Quo vadis Torstraße


Die Straße und ihr Festival – eine Betrachtung zum 3. September 2011

August 31st, 2011 | 0 Kommentare ...  

Quo vadis Torstraße

Von Benjamin Cries

Blöde Frage! Torstraße, wohin führst du? Natürlich von Friedrichshain bis Mitte, etwa 2 Kilometer lang. Aber so leicht wollen wir es uns gar nicht machen.

Verschiedene verdiente Berliner VeranstalterInnen haben auf und an der Straße ein Festival an den Start gebracht. Es gibt einen grünen Strauss von Bands, Events und Orten von 12 – 21 Uhr über den ganzen Tag. Zu empfehlen ist eine genaue Orientierung unter www.torstrassenfestival.de.

Die Veranstalter künden von der Dynamik der Straße. Sie schreiben aber auch: „Der rohe Charme der Wendezeit und auch der ersten Jahre des neuen Jahrzehnts weicht immer mehr dem nerd-bio-chic Zeitgeist. Die Club- und Livemusikkultur wird mehr und mehr verdrängt.

Viele Fragen stellen sich hierzu. Dorfdisco hat hier bereits darüber nachgedacht, ob dies eigentlich „unser Festival“ ist. Ich wiederum, 12 Jahre im Kiez ansässig, rätsele noch immer, warum diese Torstraße eigentlich funktioniert. Ein Ort einst gigantischer gastronomischer Ödnis, der vor 10 Jahren zwischen Rosenthaler Platz und Oranienburger Tor noch mit gerade zwei Dönerbuden, einem Italiener und dem ewigen „Tucholsky“ mittendrin vollkommen auskam. Nicht zu vergessen: das legendäre Abziehbild eines Burger King am Rosenthaler.

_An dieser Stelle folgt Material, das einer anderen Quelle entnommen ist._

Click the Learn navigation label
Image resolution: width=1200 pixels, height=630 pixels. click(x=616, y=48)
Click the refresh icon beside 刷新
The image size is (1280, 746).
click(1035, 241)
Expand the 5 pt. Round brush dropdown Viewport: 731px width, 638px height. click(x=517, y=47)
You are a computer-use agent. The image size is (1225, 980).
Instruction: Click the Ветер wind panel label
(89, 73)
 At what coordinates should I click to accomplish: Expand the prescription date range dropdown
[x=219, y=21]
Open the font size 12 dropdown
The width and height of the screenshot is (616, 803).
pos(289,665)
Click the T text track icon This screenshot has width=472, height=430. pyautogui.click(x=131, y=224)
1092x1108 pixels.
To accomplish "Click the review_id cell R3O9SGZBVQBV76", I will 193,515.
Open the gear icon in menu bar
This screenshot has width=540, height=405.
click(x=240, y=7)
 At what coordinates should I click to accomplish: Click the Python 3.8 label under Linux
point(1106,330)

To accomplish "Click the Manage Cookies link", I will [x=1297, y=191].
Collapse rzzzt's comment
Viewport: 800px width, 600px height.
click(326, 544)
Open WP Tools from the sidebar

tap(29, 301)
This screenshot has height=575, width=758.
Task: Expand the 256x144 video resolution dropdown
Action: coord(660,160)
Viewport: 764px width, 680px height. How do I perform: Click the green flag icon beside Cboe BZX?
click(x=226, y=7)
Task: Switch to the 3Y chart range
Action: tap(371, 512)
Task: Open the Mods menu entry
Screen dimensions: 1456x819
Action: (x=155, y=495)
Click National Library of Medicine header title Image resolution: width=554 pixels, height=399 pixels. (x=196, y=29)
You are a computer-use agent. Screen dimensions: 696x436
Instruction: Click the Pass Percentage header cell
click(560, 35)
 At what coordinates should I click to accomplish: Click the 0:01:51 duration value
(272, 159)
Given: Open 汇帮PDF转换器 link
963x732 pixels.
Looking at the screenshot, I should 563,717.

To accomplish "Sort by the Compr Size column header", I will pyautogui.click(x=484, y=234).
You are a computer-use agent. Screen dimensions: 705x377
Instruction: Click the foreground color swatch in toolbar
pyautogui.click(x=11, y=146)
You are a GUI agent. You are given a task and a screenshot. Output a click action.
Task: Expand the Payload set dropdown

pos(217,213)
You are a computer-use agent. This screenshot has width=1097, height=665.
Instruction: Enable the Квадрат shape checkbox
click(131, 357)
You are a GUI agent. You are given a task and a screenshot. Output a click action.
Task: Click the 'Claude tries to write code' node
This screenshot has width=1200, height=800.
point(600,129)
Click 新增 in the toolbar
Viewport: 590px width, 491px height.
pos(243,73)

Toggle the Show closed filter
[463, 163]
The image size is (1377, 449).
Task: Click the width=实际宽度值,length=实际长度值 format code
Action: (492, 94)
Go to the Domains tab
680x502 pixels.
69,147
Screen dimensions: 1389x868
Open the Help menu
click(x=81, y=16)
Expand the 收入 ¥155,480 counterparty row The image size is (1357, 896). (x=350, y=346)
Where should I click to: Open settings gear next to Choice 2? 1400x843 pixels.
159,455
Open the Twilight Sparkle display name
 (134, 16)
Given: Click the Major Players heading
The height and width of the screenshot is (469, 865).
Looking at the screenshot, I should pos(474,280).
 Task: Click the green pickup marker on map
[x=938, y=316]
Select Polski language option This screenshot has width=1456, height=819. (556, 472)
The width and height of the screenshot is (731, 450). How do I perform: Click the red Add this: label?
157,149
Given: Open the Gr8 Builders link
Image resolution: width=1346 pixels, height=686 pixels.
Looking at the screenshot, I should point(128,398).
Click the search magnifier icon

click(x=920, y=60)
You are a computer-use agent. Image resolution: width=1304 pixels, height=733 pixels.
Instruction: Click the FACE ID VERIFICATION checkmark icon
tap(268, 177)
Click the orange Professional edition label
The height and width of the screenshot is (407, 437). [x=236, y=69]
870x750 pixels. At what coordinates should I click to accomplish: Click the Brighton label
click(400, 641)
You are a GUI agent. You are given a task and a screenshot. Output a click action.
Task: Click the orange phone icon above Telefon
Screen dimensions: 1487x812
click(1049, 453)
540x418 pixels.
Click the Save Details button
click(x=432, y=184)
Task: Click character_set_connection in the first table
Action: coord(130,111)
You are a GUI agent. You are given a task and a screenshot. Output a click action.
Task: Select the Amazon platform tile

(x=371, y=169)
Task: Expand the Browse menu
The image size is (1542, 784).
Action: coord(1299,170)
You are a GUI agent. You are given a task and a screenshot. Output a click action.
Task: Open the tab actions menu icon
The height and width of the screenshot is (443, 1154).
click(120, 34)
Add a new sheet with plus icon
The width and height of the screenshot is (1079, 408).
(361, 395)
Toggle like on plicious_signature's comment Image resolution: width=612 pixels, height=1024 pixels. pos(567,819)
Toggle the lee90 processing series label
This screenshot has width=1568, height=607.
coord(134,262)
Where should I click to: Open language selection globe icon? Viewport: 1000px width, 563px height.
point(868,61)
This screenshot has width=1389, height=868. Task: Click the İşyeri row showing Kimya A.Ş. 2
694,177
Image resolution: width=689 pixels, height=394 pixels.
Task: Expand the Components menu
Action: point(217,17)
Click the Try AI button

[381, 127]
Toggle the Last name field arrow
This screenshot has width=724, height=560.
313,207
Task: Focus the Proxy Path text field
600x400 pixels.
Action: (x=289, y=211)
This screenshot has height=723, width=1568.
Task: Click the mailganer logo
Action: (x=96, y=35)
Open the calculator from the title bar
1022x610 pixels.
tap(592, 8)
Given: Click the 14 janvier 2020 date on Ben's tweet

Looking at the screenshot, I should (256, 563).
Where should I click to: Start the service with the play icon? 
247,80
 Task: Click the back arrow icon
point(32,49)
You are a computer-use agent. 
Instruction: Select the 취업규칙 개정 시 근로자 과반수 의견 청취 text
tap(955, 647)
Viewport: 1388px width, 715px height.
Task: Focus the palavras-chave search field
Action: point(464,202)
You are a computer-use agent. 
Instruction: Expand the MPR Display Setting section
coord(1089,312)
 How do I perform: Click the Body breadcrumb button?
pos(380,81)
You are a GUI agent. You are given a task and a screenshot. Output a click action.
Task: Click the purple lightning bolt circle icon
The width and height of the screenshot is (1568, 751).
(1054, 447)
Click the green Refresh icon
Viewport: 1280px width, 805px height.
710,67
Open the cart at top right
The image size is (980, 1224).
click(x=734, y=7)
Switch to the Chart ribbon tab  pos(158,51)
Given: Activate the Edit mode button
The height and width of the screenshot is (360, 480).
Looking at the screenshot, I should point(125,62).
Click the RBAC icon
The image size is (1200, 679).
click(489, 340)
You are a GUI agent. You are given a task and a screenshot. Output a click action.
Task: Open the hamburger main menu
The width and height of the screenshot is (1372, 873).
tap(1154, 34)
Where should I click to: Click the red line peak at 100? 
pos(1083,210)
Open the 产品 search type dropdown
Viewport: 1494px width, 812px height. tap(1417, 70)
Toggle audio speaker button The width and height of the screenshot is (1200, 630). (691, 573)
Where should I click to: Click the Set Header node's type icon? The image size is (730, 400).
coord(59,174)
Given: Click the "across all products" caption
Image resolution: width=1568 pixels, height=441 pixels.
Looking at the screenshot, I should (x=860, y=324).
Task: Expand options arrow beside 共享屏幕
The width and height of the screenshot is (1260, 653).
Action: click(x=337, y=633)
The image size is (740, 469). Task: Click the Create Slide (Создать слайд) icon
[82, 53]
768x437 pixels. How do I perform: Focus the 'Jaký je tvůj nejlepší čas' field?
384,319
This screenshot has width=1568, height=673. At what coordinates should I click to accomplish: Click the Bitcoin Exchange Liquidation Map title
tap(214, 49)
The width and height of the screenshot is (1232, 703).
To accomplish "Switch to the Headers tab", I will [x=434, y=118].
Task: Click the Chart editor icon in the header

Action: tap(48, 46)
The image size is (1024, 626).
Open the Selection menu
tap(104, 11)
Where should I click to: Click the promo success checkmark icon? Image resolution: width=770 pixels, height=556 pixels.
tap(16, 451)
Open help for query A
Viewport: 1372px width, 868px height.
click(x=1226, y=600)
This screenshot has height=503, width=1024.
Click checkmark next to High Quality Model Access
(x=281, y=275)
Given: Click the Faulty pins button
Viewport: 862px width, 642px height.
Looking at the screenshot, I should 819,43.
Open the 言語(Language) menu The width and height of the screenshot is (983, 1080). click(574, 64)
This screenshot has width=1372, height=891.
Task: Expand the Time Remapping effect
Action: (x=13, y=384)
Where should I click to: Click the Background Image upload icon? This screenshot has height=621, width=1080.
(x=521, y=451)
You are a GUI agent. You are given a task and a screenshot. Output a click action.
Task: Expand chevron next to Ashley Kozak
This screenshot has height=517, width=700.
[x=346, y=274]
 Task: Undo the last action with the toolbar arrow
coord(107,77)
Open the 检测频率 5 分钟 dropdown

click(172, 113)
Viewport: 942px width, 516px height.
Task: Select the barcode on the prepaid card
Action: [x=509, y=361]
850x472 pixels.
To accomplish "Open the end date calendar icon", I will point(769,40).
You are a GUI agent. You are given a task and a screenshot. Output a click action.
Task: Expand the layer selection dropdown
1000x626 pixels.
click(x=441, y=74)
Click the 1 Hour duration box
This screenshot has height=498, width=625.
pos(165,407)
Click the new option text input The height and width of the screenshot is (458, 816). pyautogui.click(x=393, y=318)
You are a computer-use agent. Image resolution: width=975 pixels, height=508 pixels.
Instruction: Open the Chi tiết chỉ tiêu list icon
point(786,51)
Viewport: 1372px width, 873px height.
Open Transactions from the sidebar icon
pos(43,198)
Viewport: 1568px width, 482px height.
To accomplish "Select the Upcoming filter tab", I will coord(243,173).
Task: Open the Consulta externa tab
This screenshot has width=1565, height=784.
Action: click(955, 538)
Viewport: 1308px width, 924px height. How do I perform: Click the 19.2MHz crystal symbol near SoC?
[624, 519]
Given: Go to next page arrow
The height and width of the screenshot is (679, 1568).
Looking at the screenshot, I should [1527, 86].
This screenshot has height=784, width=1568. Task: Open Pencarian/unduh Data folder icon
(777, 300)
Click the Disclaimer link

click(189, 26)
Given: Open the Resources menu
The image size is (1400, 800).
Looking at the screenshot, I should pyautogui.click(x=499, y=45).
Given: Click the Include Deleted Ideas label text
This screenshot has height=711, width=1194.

Wo fing das an und wann? Eine Initialzündung zum Aufbruch in die heutige Beliebtheit war sicher das erste „White Trash Fast Food“ an der Ecke Borsigstraße. Dies brachte die Straße selbst auf die Karte des Ausgehvolks. Deswegen ist die Einbindung des heutigen WTFF – wiewohl etwas abseits der Torstraße gelegen – in das aktuell Festivalprogramm auch nur folgerichtig. Danach waren es in erster Linie Galerien, die zum großen Sprung nach vorn ansetzen, aus dem teuren Scheunenviertel über die Torstraße, ihnen folgten Hostels, die in Geschäfts-, mitunter aber eben auch Wohnbereiche hineingesetzt wurden. Da mochten nun nicht einmal die Schlapphüte vom BND abseits stehen und bauen sich eine Residenz nahe bei.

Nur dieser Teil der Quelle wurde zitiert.